> [JOB 1]
Write out the passage on Asm.js below, from "It should be noted that almost" down to "to many developers.".
> [JOB 2]
In the passage on Asm.js below, which browser is named as the only one that currently supports optimizing Asm.js code?

> [DOCUMENT TEXT]
········
It is interesting to see such a large performance chasm appearing between Asm.js and the current engines in Firefox and Chrome. A 4-10x performance difference is substantial (this is in the realm of comparing these browsers to the performance of IE 6). Interestingly even with this performance difference many of these Asm.js demos are still usable on Chrome and Firefox, which is a good indicator for the current state of JavaScript engines. That being said their performance is simply not as good as the performance offered by a browser that is capable of optimizing Asm.js code.

Use Cases

It should be noted that almost all of the applications that are targeting Asm.js right now are C/C++ applications compiled to Asm.js using Emscripten. With that in mind the kind of applications that are going to target Asm.js, in the near future, are those that will benefit from the portability of running in a browser but which have a level of complexity in which a direct port to JavaScript would be infeasible.

So far most of the use cases have centered around code bases where performance is of the utmost importance: Such as in running games, graphics, programming language interpreters, and libraries. A quick look through the Emscripten project list shows many projects which will be of instant use to many developers.

Asm.js Support

As mentioned before the nightly version of Firefox is currently the only browser that supports optimizing Asm.js code.

However it’s important to emphasize that Asm.js-formatted JavaScript code is still just JavaScript code, albeit with an important set of restrictions. For this reason Asm.js-compiled code can still run in other browsers as normal JavaScript code, even if that browser doesn’t support it.

The critical puzzle piece is the performance of that code: If a browser doesn’t support typed arrays or doesn’t specially-compile the Asm.js code then the performance is going to be much worse off. Of course this isn’t special to Asm.js, likely any browser that doesn’t have those features is also suffering in other ways.

Asm.js and Web Development

As you can probably see from the code above Asm.js isn’t designed to be written by hand. It’s going to require some sort of tooling to write and it’s going to require some rather drastic changes from how one would normally write JavaScript, in order to use. The most common use case for Asm.js right now is in applications complied from C/C++ to JavaScript. Almost none of these applications interact with the DOM in a meaningful way, beyond using WebGL and the like.

In order for it to be usable by regular developers there are going to have to be some intermediary languages that are more user-accessible that can compile to Asm.js. The best candidate, at the moment, is LLJS in which work is starting to get it compiling to Asm.js. It should be noted that a language like LLJS is still going to be quite different from regular JavaScript and will likely confuse many JavaScript users. Even with a nice more-user-accessible language like LLJS it’s likely that it’ll still only be used by hardcore developers who want to optimize extremely complex pieces of code.

Even with LLJS, or some other language, that could allow for more hand-written Asm.js code we still wouldn’t have an equally-optimized DOM to work with. The ideal environment would be one where we could compile LLJS code and the DOM together to create a single Asm.js blob which could be executed simultaneously. It’s not clear to me what the performance of that would look like but I would love to find out!
········
> [DATASET EXTRACT]
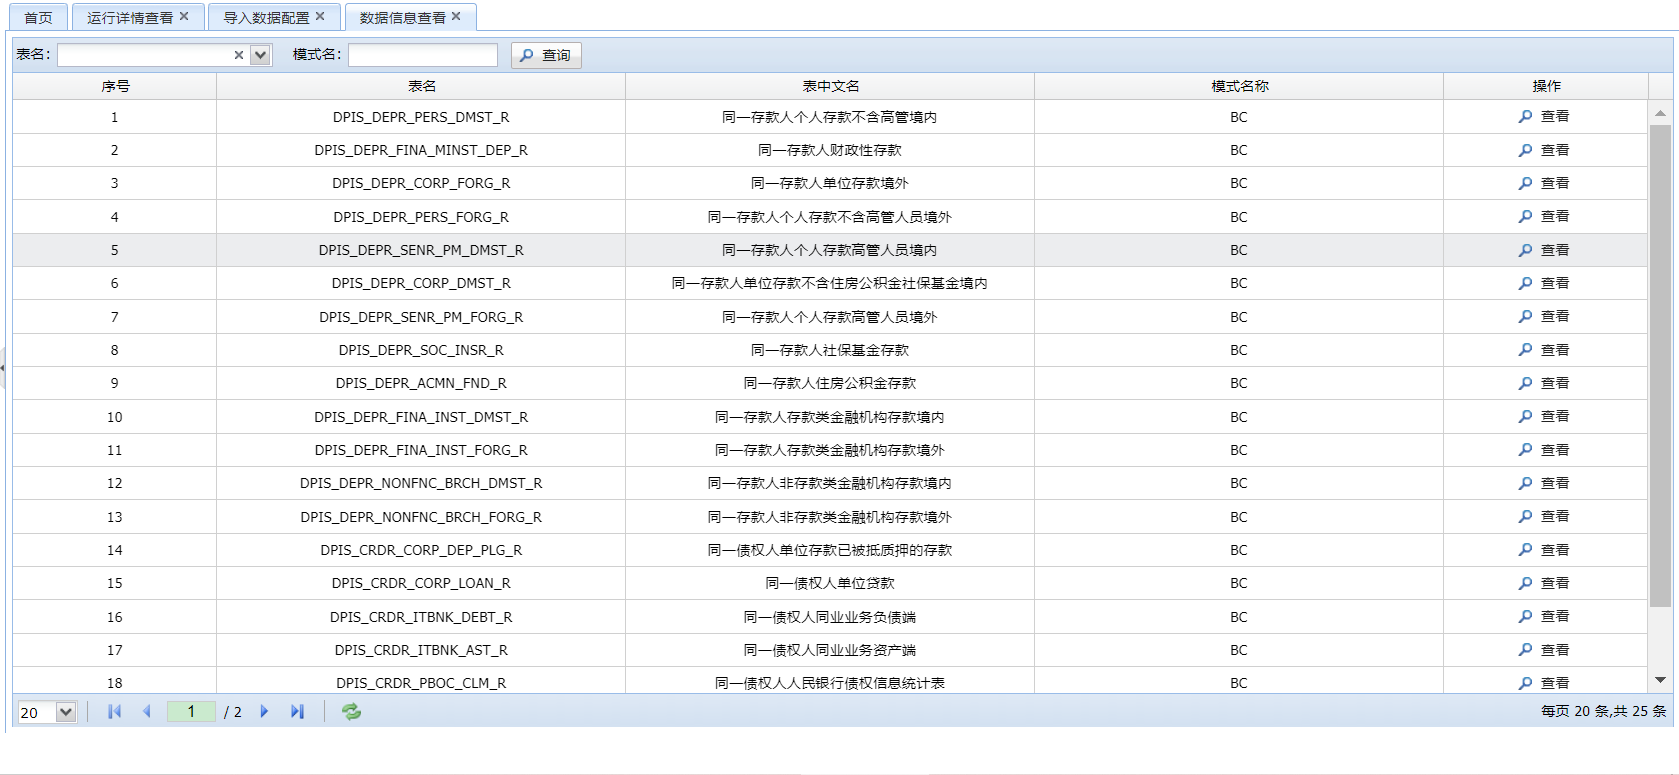Expand the collapsed left side panel
This screenshot has width=1679, height=775.
[x=3, y=368]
········
> [OUTPUT 1]
It should be noted that almost all of the applications that are targeting Asm.js right now are C/C++ applications compiled to Asm.js using Emscripten. With that in mind the kind of applications that are going to target Asm.js, in the near future, are those that will benefit from the portability of running in a browser but which have a level of complexity in which a direct port to JavaScript would be infeasible.

So far most of the use cases have centered around code bases where performance is of the utmost importance: Such as in running games, graphics, programming language interpreters, and libraries. A quick look through the Emscripten project list shows many projects which will be of instant use to many developers.

> [OUTPUT 2]
The nightly version of Firefox.